Какой был смысл в панике?
Какой вообще смысл в моей реакции? Нужно взять себя в руки и сделать то, что я должен был – любой ценой добыть способность для Дру.
Забрать ее сразу я не мог.
Я не был слабохарактерным, не был трусливым. Но я не хотел брать на себя ответственность за чужую жизнь. Тем более, спасать ее в одиночку. Перспектива того что ее убьют из-за меня, когда я буду не в состоянии помешать этому, вот что было ужасно. У нее должен был способ защититься самой.
Лучше я обворую Деда и того сударя, чем возьму на себя такой груз. Было ли это малодушием? Вероятно.
Я выдохнул дважды – глубоко, ощущая привкус прошедшей Войны – как всегда сладковатый из-за тлеющих трупов моих собратьев. И отправился в свой кратер. Мне нужно было взять себя в руки. И поесть. Разумеется, поесть.
Потому что лучшего лекарства от паники еще не придумали.
***
Случай представился позднее.
Отто закончил дежурство. Мы перебросились с ним парой слов. Ничего особенного: как дела, как день, как работа. Он как-то странно на меня поглядывал – кто-кто, а Отто точно заметил мое отсутствие во время начала атаки, и сложил дважды два, понимая, что к чему. Но он, как настоящий друг, меня не выдал. Я же все же вернулся.
Отто хотел предложить мне вечером отправиться к полям рифов и помочь расчищать их от снега – сегодня его хлопья долетели и до нас, и я, к счастью, зацепился за слово “вечер”. И уточнил, почему именно вечером, а не прямо сейчас. Ведь я, как никто другой знал, что Отто сахаром не корми – дай поработать.

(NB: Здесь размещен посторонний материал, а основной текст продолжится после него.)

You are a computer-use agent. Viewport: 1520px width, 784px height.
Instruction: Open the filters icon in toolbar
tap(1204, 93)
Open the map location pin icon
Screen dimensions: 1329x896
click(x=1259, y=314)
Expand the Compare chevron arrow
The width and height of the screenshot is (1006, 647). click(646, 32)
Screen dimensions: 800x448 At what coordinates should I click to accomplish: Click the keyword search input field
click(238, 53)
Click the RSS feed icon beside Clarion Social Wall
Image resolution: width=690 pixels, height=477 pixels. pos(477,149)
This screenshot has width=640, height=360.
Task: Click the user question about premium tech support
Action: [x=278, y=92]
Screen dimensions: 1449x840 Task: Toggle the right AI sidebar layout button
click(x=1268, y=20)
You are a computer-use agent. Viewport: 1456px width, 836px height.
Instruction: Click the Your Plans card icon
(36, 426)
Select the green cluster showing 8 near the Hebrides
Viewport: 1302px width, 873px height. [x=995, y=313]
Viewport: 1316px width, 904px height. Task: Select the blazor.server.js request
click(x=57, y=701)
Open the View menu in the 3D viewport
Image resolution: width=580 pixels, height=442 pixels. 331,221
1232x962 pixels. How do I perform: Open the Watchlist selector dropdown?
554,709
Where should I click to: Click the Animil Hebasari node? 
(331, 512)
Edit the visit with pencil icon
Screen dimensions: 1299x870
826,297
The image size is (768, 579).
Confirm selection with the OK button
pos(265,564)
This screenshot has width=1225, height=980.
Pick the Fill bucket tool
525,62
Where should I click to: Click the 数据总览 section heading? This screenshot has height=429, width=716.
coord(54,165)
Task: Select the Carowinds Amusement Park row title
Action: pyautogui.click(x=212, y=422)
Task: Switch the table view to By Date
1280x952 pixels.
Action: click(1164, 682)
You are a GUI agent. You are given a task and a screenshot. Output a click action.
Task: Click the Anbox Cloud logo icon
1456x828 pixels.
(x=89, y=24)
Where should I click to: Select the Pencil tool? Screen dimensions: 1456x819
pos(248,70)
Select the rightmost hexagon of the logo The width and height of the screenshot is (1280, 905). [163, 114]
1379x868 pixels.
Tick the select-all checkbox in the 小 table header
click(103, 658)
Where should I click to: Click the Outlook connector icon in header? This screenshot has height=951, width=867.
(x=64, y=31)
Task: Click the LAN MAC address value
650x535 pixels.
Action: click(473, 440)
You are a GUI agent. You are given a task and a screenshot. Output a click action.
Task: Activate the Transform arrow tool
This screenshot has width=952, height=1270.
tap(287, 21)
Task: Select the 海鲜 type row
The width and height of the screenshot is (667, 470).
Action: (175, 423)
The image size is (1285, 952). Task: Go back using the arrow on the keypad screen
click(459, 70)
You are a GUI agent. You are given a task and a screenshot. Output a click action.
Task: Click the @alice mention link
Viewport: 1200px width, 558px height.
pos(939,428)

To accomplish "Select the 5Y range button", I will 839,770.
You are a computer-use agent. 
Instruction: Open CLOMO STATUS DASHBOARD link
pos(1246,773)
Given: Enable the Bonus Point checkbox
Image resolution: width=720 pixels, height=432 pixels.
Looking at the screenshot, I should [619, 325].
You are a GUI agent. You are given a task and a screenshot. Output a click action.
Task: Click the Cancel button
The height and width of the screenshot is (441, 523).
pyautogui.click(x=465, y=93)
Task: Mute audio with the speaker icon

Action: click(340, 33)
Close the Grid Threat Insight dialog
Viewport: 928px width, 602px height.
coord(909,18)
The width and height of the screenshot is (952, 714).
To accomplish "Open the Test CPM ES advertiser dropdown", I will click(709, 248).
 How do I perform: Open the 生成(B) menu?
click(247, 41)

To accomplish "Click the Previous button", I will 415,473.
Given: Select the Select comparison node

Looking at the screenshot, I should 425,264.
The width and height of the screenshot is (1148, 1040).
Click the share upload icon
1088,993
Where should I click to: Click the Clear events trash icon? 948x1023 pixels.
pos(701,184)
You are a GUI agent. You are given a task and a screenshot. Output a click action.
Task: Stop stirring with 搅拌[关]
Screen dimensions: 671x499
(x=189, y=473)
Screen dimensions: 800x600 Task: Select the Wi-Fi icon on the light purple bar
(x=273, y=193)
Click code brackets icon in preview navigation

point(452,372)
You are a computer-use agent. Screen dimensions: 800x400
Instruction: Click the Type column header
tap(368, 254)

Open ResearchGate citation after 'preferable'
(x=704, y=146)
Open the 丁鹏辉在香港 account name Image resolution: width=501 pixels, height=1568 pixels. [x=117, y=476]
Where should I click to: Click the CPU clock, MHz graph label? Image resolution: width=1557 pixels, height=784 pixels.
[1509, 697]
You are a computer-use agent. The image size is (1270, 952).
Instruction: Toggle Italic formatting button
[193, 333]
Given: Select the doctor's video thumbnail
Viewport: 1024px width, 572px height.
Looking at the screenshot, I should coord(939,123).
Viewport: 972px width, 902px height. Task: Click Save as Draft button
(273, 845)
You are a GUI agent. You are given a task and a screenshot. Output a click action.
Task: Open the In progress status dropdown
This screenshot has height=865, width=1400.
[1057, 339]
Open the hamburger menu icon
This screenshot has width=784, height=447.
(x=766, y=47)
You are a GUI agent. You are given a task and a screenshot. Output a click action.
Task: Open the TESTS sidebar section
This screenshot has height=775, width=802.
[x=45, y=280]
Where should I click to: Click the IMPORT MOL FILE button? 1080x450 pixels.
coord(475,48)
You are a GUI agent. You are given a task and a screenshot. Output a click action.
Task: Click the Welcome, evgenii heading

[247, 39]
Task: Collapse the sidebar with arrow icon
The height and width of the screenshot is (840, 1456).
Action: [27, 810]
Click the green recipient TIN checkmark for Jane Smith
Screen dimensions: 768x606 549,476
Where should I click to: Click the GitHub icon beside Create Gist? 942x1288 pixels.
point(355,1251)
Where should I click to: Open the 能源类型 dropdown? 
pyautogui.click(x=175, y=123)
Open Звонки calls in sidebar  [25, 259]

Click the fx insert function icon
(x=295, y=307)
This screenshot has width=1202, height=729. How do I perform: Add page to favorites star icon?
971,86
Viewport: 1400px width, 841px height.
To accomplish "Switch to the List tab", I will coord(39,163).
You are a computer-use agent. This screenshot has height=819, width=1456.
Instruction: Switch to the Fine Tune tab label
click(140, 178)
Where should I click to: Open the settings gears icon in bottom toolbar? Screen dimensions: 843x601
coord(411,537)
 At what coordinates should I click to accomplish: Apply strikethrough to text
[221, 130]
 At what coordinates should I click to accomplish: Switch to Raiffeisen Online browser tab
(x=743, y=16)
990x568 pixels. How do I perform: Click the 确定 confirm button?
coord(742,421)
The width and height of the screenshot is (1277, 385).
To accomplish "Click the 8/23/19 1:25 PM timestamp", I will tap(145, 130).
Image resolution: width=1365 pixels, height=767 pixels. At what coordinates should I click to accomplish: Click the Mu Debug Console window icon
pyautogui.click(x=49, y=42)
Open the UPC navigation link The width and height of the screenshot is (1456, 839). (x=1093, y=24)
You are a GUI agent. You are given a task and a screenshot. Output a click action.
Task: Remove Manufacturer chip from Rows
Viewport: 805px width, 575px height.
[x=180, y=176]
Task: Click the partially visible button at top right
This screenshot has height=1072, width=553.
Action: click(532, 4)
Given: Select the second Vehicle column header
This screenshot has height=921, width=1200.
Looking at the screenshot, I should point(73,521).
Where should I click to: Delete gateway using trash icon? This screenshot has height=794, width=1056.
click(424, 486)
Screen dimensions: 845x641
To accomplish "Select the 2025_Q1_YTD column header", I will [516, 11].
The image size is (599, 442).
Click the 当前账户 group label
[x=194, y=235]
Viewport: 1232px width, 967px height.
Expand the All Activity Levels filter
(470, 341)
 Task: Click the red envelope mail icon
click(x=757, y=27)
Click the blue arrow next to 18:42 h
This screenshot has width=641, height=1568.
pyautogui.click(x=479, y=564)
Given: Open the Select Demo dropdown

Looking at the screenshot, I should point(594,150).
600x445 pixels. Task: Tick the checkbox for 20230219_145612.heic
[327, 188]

— Мы с Дедом сейчас отправляемся на переговоры в горы. Проверить, как там, — махнул рукой Отто, — и, если есть выжившие, договорится с ними не допускать таких пещер – лишние атаки нам не нужны.
— Ничего себе – работенка - присвистнул я, — должно быть, не из легких!
— Еще бы, — кивнул Отто. Теперь он стал со мной гораздо разговорчивее и, самое главное, был более заинтересован в общении. Общие приключения объединяют.
— Деду повезло, что у него есть ты, — сказал я, подметив самое главное: Деда не будет дома в ближайшее время. Это ли время действовать?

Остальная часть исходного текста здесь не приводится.